Many companies doing business in California have had difficulty persuading California courts to enforce their arbitration agreements. Those courts often have used the doctrine of unconscionability to deny enforcement on the ground that the agreement was unfairly one-sided. This difficulty has persisted even after the United States Supreme Court, in AT&T Mobility LLC v. Concepcion, struck down a California rule that was hostile to the enforcement of arbitration agreements.
Those companies got some good news on August 3, 2015, when the California Supreme Court, in Sanchez v. Valencia Holding Company, LLC, issued a long-awaited opinion providing clarity on the standard of unconscionability as applied to arbitration agreements. Although the arbitration agreement was entered into in connection with the sale of a car, the decision will prove useful to employers who have arbitration agreements with their employees.

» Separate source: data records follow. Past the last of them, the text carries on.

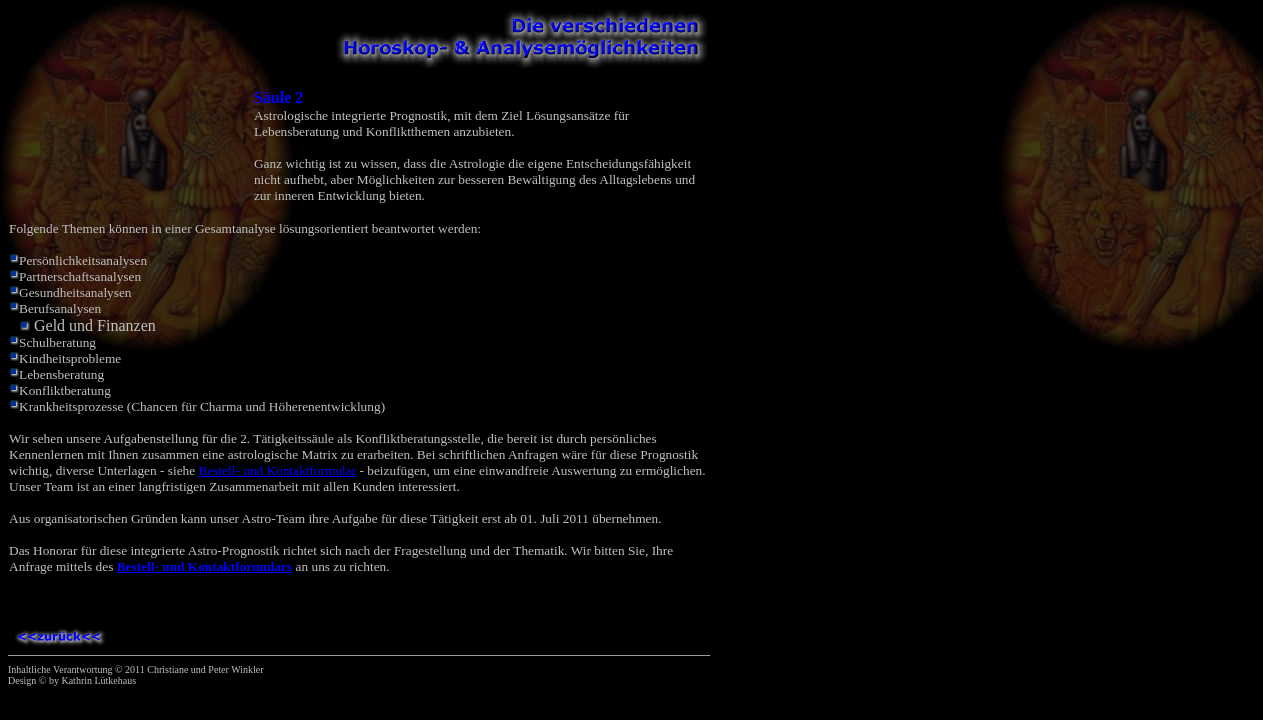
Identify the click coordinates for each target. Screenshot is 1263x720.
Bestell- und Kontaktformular (278, 470)
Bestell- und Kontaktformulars (205, 566)
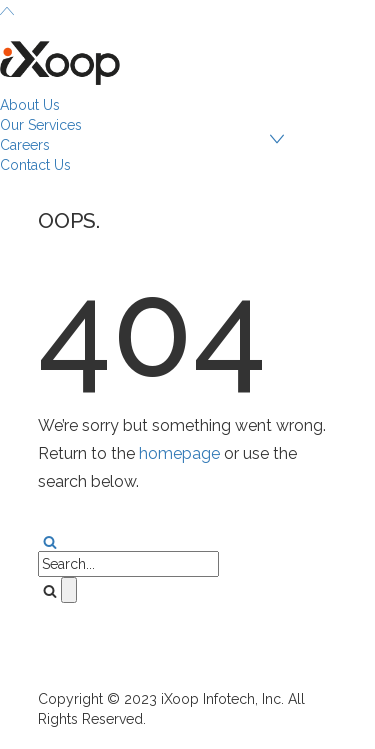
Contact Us (35, 165)
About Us (30, 105)
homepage (179, 453)
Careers (25, 145)
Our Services (41, 125)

The Sanchez court reversed an appellate ruling that the arbitration agreement was unenforceable. The Sanchez court acknowledges that Concepcion requires enforcement of an arbitration agreement’s waiver of class actions. And the Sanchez court holds that an arbitration agreement must be substantially more than a “simple old-fashioned bad bargain” to be deemed unconscionable.
The plaintiff, Gil Sanchez, bought a used Mercedes from the defendant, a car dealer named Valencia Holding Company. Sanchez thought he was misled about the price and sued Valencia under the California Consumer Legal Remedies Act (“CLRA”). The parties’ sales contract included an agreement to arbitrate disputes and waive any class action. The arbitration agreement provided that a party could not appeal an award unless the award was $0 or was in excess of $100,000, or included an award of injunctive relief. The agreement required the party appealing from an award to front the costs of the appeal. The agreement also preserved the right of the parties to go to small claims court and to pursue self-help remedies.

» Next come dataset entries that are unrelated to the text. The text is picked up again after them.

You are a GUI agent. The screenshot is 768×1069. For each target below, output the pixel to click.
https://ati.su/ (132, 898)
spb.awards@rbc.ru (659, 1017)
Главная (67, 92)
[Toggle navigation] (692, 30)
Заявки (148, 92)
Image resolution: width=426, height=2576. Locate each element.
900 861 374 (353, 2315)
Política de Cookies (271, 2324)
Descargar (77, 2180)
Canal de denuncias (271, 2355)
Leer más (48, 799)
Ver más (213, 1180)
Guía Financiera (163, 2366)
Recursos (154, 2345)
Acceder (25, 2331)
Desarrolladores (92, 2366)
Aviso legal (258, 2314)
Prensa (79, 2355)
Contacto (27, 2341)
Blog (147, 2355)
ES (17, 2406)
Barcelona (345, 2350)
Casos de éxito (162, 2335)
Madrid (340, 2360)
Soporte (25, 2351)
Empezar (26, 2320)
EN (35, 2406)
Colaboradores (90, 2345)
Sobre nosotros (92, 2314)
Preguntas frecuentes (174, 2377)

When Valencia moved to compel arbitration, the trial court denied the motion on the ground that the CLRA expressly provides for class action litigation and forbids waivers of class actions.
The Court of Appeal affirmed the trial court’s decision, but on a different ground: the arbitration clause was procedurally and substantially unconscionable. The Court of Appeal declined to consider whether the agreement’s waiver of class actions was enforceable.
The California Supreme Court Decision
The California Supreme Court reversed the Court of Appeal and agreed with Valencia that the Court of Appeal had erred in finding the arbitration agreement unconscionable.
The Supreme Court, rejecting Sanchez’s argument that the agreement was unconscionable, held that the agreement’s terms were not unreasonably one-sided. As to the provision pertaining to appeal rights, the Supreme Court determined that because the $0-award limit favors the buyer and the in-excess-of-$100,000 award favors Valencia, this provision was reasonably balanced. The Supreme Court also acknowledged that although the injunctive-relief trigger favors Valencia, this provision is commercially justified because of how injunctive relief would affect Valencia’s overall business.
The Supreme Court next determined that requiring the appealing party to front the costs of appeal was not unconscionable, because Sanchez (a luxury car buyer) had not shown that appellate fees and costs would be personally unaffordable for him or would have a substantial deterrent effect. Further, the Supreme Court reasoned that the exemption of self-help remedies from arbitration was not unconscionable, because that exemption preserves the ability of the parties to go to small claims court, a provision that favors the buyer.
Finally, the Supreme Court held that finding the class-waiver provision to be unconscionable would run afoul of Concepcion: the “CLRA’s anti-waiver provision is preempted insofar as it bars class waivers in arbitration agreements covered by the FAA.”
What Sanchez Means For Employers
Sanchez would strongly support an argument that an arbitration agreement, even if it looks like a “simple, old-fashioned, bad bargain,” can still be commercially justifiable and not unreasonably one-sided, and should not be deemed unconscionable. Employers should review their arbitration agreements in light of this decision to ensure that the terms of the agreement are reasonably balanced.